The 15 patients who died or were excluded did not differ from the 187 remaining patients regarding improvement in SI, SI at baseline or LSC scores.

Discussion

This Norwegian study demonstrates that significant and persisting gain in ADL may be achieved by rehabilitation of older patients with stroke, arthrosis, hip fracture and other chronic diseases in a primary healthcare rehabilitation centre with co-ordinated and multi-disciplinary rehabilitation.

LSC-a refers mainly to existential values. It is therefore reasonable to assume that the answers were not influenced by the improvement in ADL-function. The amount of home care services was equal to care from relatives at 3 months follow-up, indicating that they took their share of care for older people. The level of home care services, but not the level of SI, was associated with poorer emotional status, living alone and dissatisfaction with ability in self-care, indicating that need for home care services is not only a result of ADL-function, but is also influenced by “softer” values. The ICF (7) enables a bio-psycho-social description of the patients to be made, and through this model we could show the independency between improvement in ADL-function and life satisfaction in general and the “soft” predictors of level of home care services.

A limitation of this study was the design, as it was not possible to randomize the patients and there was no control group. A possible bias is that the first author worked at the rehabilitation centre during the study period.

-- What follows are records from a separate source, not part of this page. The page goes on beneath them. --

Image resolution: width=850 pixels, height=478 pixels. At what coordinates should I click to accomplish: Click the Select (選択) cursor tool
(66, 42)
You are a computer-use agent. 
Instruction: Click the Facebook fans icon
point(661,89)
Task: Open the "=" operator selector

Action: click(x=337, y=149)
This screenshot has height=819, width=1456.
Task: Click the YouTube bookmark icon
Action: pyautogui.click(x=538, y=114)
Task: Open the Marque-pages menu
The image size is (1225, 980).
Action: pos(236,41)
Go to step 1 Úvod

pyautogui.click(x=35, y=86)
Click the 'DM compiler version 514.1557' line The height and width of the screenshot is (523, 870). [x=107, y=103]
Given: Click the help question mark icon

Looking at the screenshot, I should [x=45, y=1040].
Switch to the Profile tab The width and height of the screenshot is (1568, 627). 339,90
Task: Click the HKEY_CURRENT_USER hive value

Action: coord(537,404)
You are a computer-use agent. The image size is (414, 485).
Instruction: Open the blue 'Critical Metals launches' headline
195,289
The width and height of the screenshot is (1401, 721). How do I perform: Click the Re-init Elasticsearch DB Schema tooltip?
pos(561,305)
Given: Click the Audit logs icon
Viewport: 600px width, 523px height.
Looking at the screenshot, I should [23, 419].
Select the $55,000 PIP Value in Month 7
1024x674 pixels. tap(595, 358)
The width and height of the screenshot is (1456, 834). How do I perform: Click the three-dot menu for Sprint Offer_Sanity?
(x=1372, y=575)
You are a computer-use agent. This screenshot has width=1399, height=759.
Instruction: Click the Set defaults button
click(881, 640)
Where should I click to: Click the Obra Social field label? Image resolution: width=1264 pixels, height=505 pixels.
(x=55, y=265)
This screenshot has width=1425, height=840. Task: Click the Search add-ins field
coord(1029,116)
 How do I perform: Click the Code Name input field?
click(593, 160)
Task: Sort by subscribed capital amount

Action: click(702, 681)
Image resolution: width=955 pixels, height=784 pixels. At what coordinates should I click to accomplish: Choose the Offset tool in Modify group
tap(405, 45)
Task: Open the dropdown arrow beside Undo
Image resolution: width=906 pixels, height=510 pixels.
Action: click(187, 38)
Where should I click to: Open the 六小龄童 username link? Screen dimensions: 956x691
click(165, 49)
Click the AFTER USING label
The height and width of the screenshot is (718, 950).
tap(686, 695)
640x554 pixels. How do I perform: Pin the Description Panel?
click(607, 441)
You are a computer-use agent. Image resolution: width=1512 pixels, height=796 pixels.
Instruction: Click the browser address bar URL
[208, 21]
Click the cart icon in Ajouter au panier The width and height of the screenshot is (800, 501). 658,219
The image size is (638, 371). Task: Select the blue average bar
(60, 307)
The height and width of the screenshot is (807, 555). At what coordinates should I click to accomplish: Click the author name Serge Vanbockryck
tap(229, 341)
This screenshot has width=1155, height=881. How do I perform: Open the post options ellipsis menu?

We have not been able to identify other studies of the rehabilitation of elderly people that have been carried out in a primary healthcare setting like ours. The study rehabilitation centre, however, has similarities to intermediate care community hospitals in the UK, Finland, Norway, and the Netherlands (14–17). These are small hospitals (20–30 beds), anchored to primary healthcare, with few on-site diagnostic services, multi-disciplinary staffed and focusing on pre- and post-acute needs and on rehabilitation of older people. An important difference from our model is that community hospitals usually have geriatric consultants instead of, or in addition to, GPs. Loss of independence at 6 months after discharge was significantly less likely after rehabilitation of older people in community hospitals in the UK and Norway compared with prolonged general hospital care (18, 15). In our opinion the functional gain in these studies is consistent with the clinically significant and persistent improvement in SI in our study.

The costs of GP hospitals and intermediate care hospitals are lower than costs in general hospitals (19, 20), and may thus represent a cost-effective model for rehabilitation of older people. Defining the optimal setting and content of rehabilitation in primary healthcare is becoming increasingly important. The present study will therefore be followed up by a study comparing the outcome of rehabilitation of older people in primary healthcare with, vs without, a district rehabilitation centre. In conclusion, the present study demonstrates that older people with disabilities can be rehabilitated successfully by a multi-disciplinary primary healthcare team working in a structured manner in a district rehabilitation centre.

Acknowledgement

We thank statistician Ingvild Dalen for providing advice on statistical analyses.